Prosecards from the Edge (of a Continent)

A running commentary on my life in Izmir, Turkey...and other thoughts.

Monday, November 13, 2006

Head for the Hills

our destination A fantastic disovery!!

Izmir, it seems, is absolutely crawling with hiking and mountaineering clubs. Who'da thunk it?? Fond as I am of where I live, I have to say that a casual look-around does not necessarily give one the impression that the locals are fanatical environmentalists, if you know what I mean. But it turns out that there are hundreds (if not more) of fervent nature-lovers right here in Izmir, who have given rise to numerous clubs and organizations to support them.

When I found out, I did a little dance of delight. Four long years in the frozen, flat (I would underline that twice if I could) north of Germany had quelled any desire to go outside that I might have started out with. I had been desperately missing the hills and hikes of home (i.e., the San Francisco bay area), slowly withering inside with each passing day of gray and rain and nothing but flat green, as far as the eye could see. A speedbump would have been a considerable elevation gain in Bremen, but I couldn't find any of those, either.

But enough about Germany. Having discovered the hiking groups in Izmir, we wasted no time in joining up with one, the Zirve Dağcılık ve Doğa Sporları Kulübü (Summit Moutaineering and Nature Sports Club). They go on weekly hikes; no car required. I couldn't wait!

The Sunday after signing up, we met at 7:30 a.m. at the Karşıyaka city center to take the club's shuttle bus to the other side of the bay, where we were to pick up some more hikers. By 8:15-ish, we'd filled our busses to the gills and were on our way. There was plenty of talking, singing, passing around of chocolates and other food, and I was delighted with the spirit of comraderie that had developed so quickly and spontaneously -- and so early on a Sunday morning, at that.

Despite the fact that Izmir is a metropolis of 2 million people, only 20 minutes' driving gets you out of the city and into pure, unspoiled nature. There are rugged mountains, cool pine forests, rushing streams and meadows dotted with herds of goats, the gentle melodies of their bells wafting on the breeze. The hike we tackled that day was arduous, particularly for the two of us who had not had a close encounter with a hill in a long, long time. We covered approximately 25 kilometers, summited a 1750 meter peak, scrambled through the underbrush alongside a river, and slid (sometimes on our backsides) down an impossibly steep gully. Everywhere there were beautiful surprises. A sweeping panoramic view; exotic green mushrooms on the forest floor; a farmer coaxing his reluctant horse to plow a field; an old woman descending the mountain after a morning collecting pine cones; a cool stream trickling through an orange- and yellow-dappled gully.

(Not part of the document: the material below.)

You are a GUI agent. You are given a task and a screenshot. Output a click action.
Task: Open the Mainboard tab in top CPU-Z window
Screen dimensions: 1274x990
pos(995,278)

Just before sundown we finally made it to the village at the end of the route, exhausted and sore-footed. We sat down at one of those cafes you find in every Turkish village -- the kind frequented exclusively by men, serving nothing but tea. While everyone else sipped on a refreshing cuppa, we, of course, worked on persuading the man in charge to let us order cold beer from the place next door. (Come on, what did you expect? Look who we're talking about.) We sat there, exhausted to the bone, but I was feeling happier than I have in a long time. Give me more!